Content starts

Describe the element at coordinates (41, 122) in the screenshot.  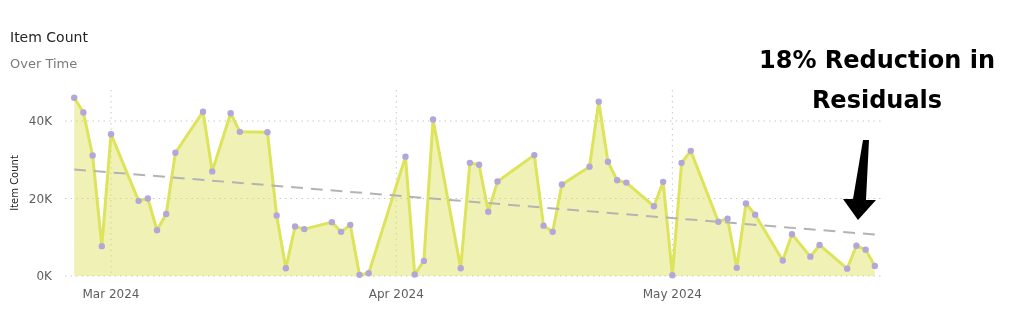
I see `y-tick-label: 40K` at that location.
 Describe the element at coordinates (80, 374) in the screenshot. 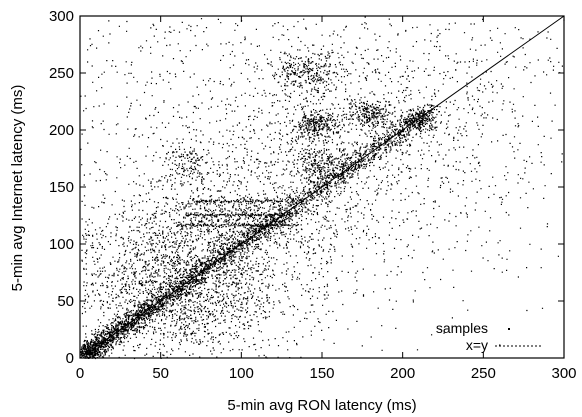

I see `x-tick-label: 0` at that location.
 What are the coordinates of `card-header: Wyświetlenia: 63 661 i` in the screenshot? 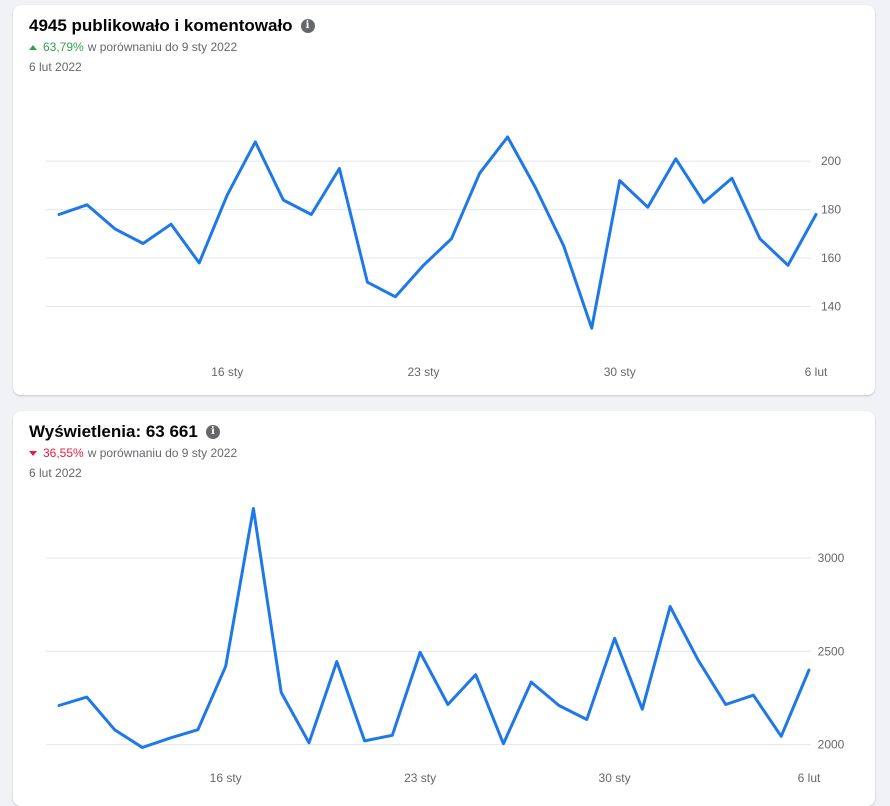 It's located at (124, 432).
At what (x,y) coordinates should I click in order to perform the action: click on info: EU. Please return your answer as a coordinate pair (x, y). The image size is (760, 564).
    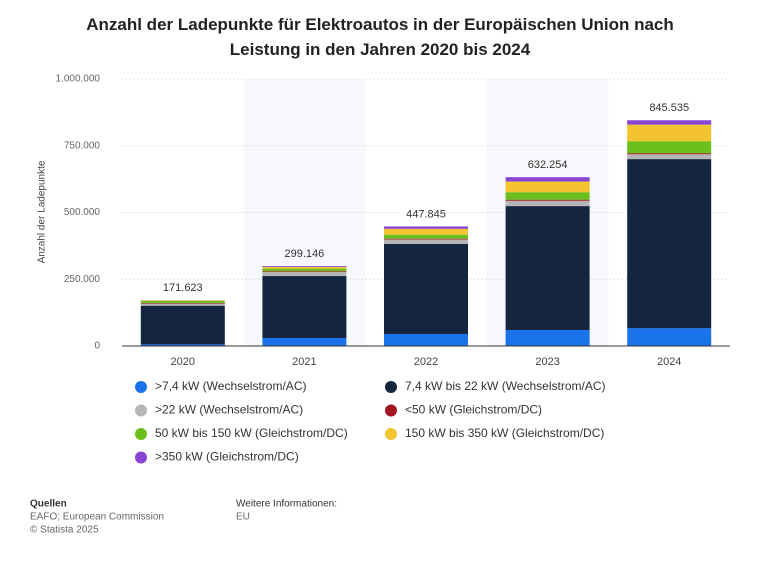
    Looking at the image, I should click on (243, 518).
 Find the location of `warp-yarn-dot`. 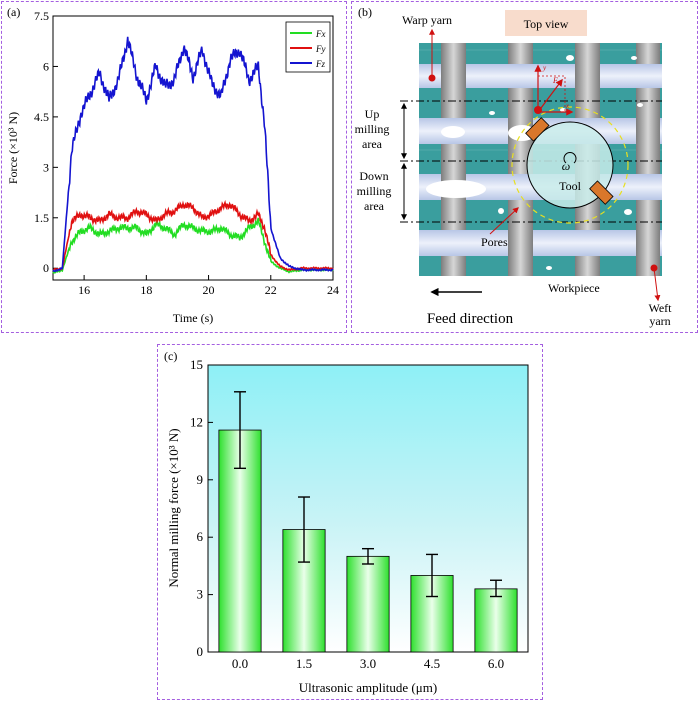

warp-yarn-dot is located at coordinates (432, 78).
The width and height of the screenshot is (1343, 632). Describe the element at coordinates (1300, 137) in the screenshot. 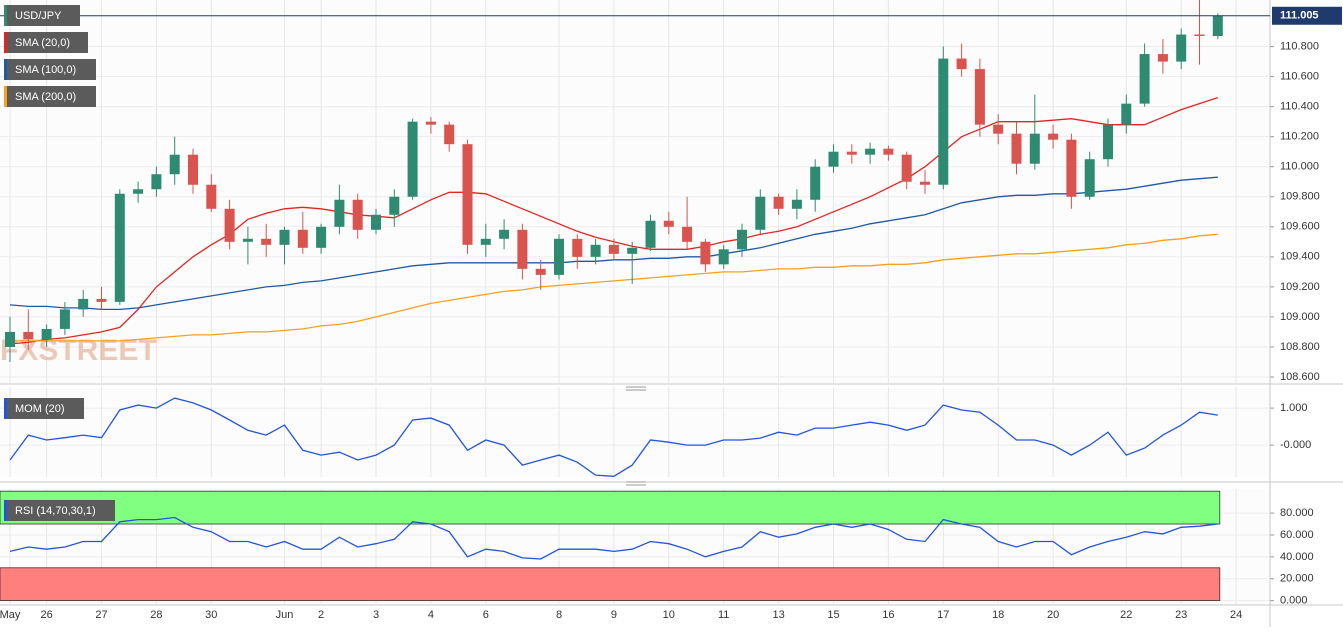

I see `y-tick-label: 110.200` at that location.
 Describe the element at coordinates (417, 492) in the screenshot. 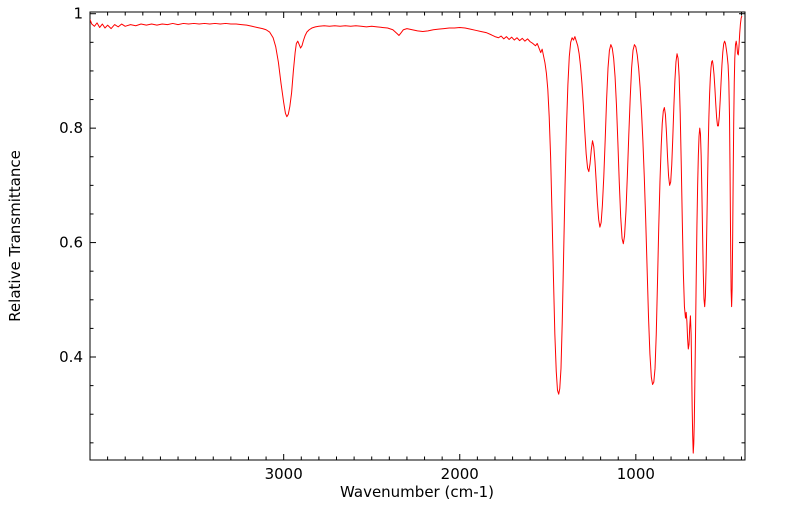

I see `x-axis-label: Wavenumber (cm-1)` at that location.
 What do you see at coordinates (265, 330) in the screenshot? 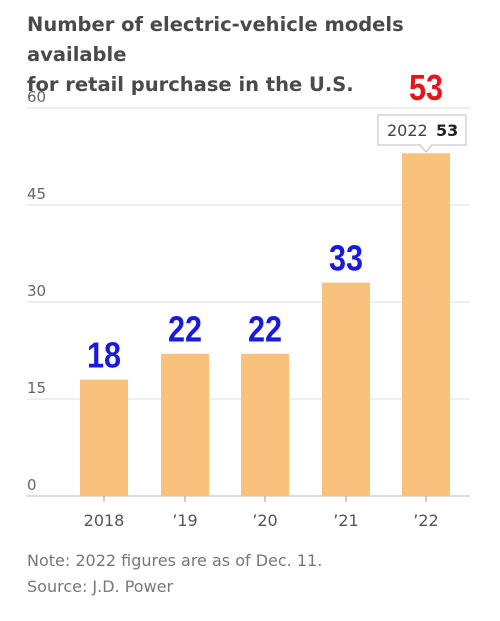
I see `data-label-2: 22` at bounding box center [265, 330].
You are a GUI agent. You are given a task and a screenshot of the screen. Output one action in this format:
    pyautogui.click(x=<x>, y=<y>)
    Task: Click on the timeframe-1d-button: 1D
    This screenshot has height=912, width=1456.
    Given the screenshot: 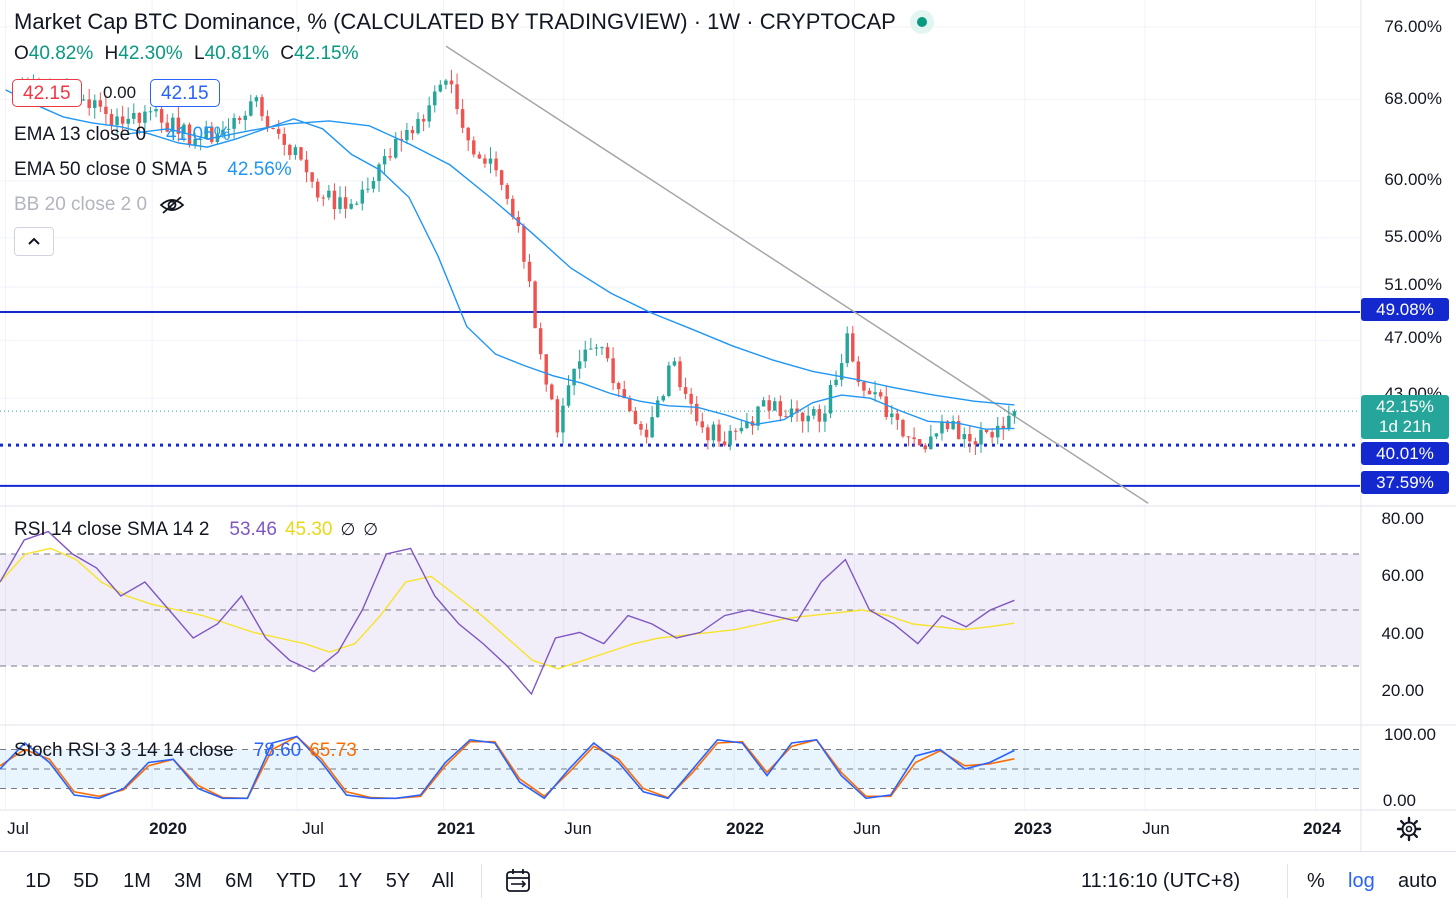 What is the action you would take?
    pyautogui.click(x=38, y=881)
    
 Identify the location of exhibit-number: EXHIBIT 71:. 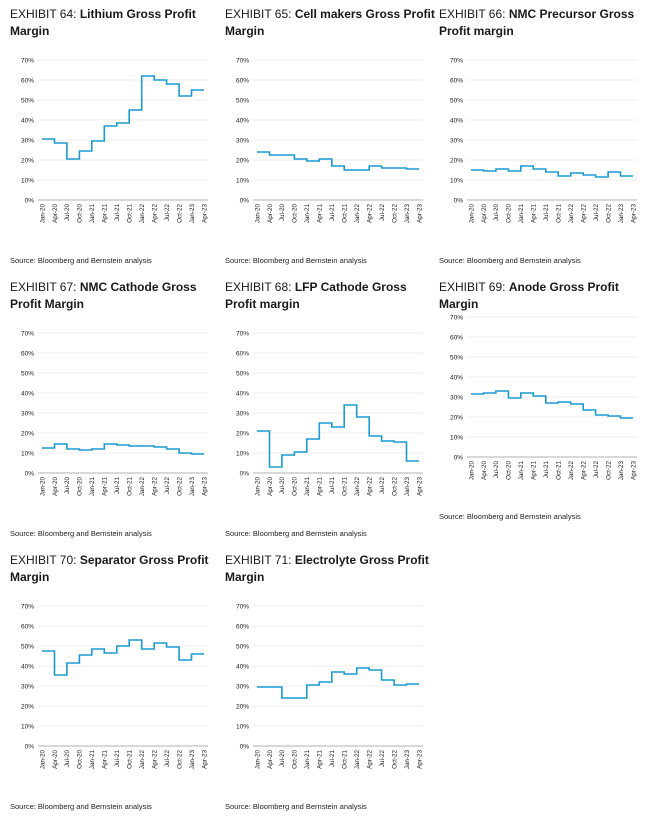
(258, 560).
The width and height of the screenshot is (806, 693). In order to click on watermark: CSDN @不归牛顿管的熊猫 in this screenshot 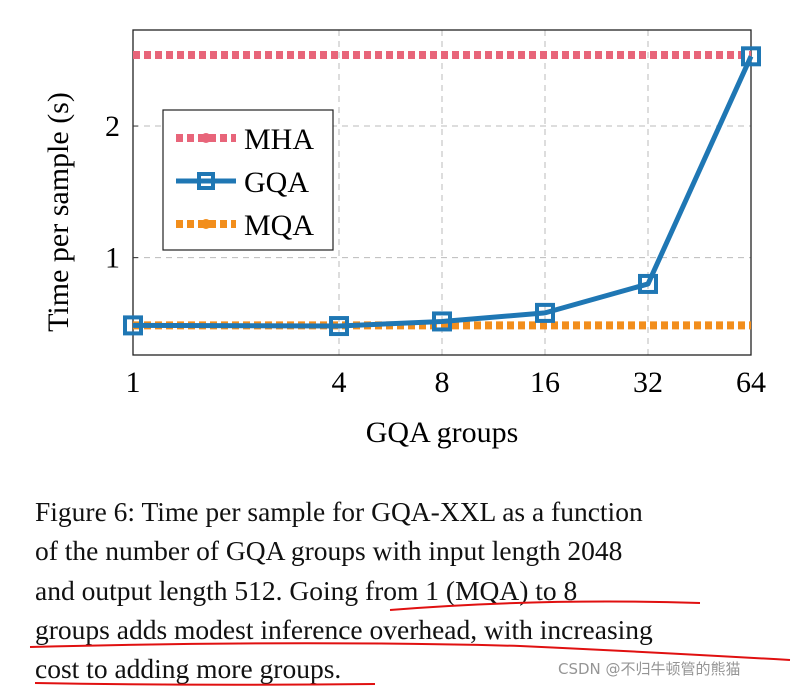, I will do `click(650, 669)`.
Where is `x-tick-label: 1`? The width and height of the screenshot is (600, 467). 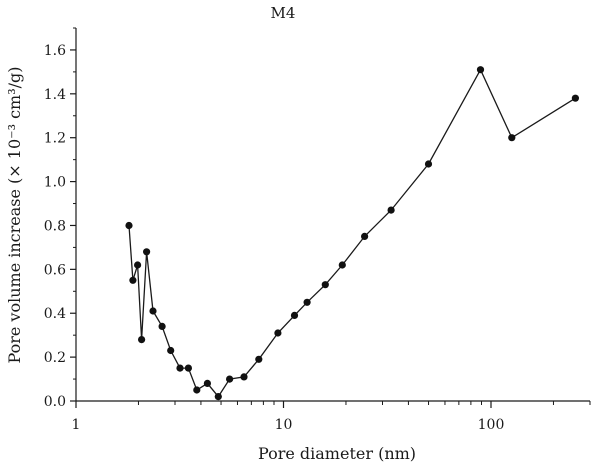
x-tick-label: 1 is located at coordinates (76, 425).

Content ends

Recast the records as a numbered list, starting at the line that contains "is (600, 467)." and continuing to the end of the records, with blank lines skipped. Leave the pictures out.

[Answer for this exercise]
1. Where is `x-tick-label: 1`? The width and height of the screenshot is (600, 467). 
2. x-tick-label: 1 is located at coordinates (76, 425).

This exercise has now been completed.